The comments by Michael Cohen, made in an interview published on July 2, could potentially signal new legal problems for Trump, who has been battling to keep thousands of records seized by investigators out of prosecutors’ hands.
"My wife, my daughter, and my son have my first loyalty and always will," Cohen, who once said he would do anything for Trump, was quoted as saying. ''I put family and country first."
"I will not be a punching bag as part of anyone’s defense strategy," Cohen said. "I am not a villain of this story, and I will not allow others to try to depict me that way."
FBI agents in April raided the home and business offices of Cohen, who served as Trump’s personal lawyer for years before Trump’s 2016 election. Among other things, investigators have been looking into a payment that was made to a porn-film actress who says she had an affair with Trump in 2006. Trump has denied this.
He has not been charged, though many observers say it is increasingly likely he will be in the coming weeks.
Cohen was asked if he was considering cooperating with prosecutors in their probe. He avoided the question, however, saying if he was charged with anything he would defer to his new lawyer for advice.
“I want to answer. One day I will answer,” he said. “But for now, I can’t comment further on advice of my counsel.”
The probe of Cohen is separate from investigations being conducted by Special Counsel Robert Mueller, who is looking into interactions between Russian officials and current and past Trump associates.
But the Cohen probe, being overseen by the Manhattan federal prosecutors’ office, reportedly derived from material gathered by Mueller’s team.
Mueller has to date brought indictments against three companies and 20 people on various related charges.

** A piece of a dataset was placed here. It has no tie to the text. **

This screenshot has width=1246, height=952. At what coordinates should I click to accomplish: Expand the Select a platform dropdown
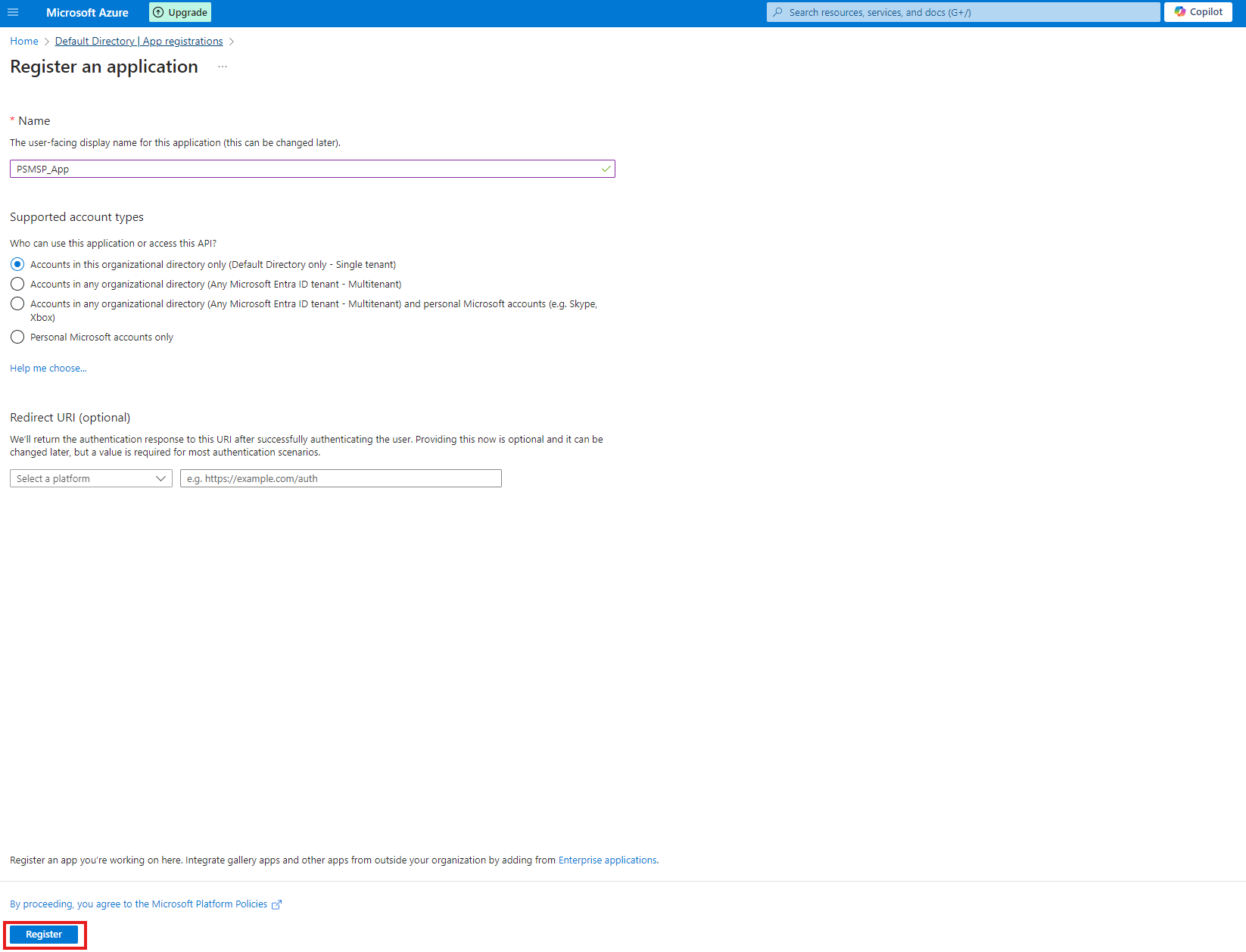91,478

Those indicted include Trump’s first campaign manager Paul Manafort and Trump’s first national security adviser, Michael Flynn.
Flynn has pleaded guilty to lying to federal agents and is cooperating with Mueller. Manafort has denied the charges and recently had his bail revoked, after allegations he had tried to tamper with witnesses.
In recent months, Trump has stepped up his attacks against Mueller's efforts, calling the investigation a "witch hunt" and asserting that the investigators were biased against him.
The issue of when and whether porn actress Stephanie Clifford was paid is important because if the payment was intended to be “hush money” -- aimed at keeping her from speaking publicly about the alleged affair -- and it was made during the 2016 election campaign, federal law requires that it be reportedly publicly.
If Trump authorized the payment but it wasn’t disclosed, it could be charged as a federal crime.
Trump has openly doubted the conclusions of current and past U.S. intelligence officials, who say Russia actively meddled in the 2016 election campaign.
Cohen also addressed that question, adding that he has not been interviewed by Mueller’s team.
"As an American, I repudiate Russia's or any other foreign government's attempt to interfere or meddle in our democratic process, and I would call on all Americans to do the same," Cohen said.
"Simply accepting the denial of [Russian Vladimir Putin] is unsustainable. I respect our nation's intelligence agencies' unanimous conclusions,” he said.
Trump and Putin are scheduled to meet for a summit in Helsinki on July 16. Trump administration officials, including Secretary of State Mike Pompeo, have said Trump will raise the issue of election meddling with Putin, though Trump’s own recent comment make it unclear if that will happen.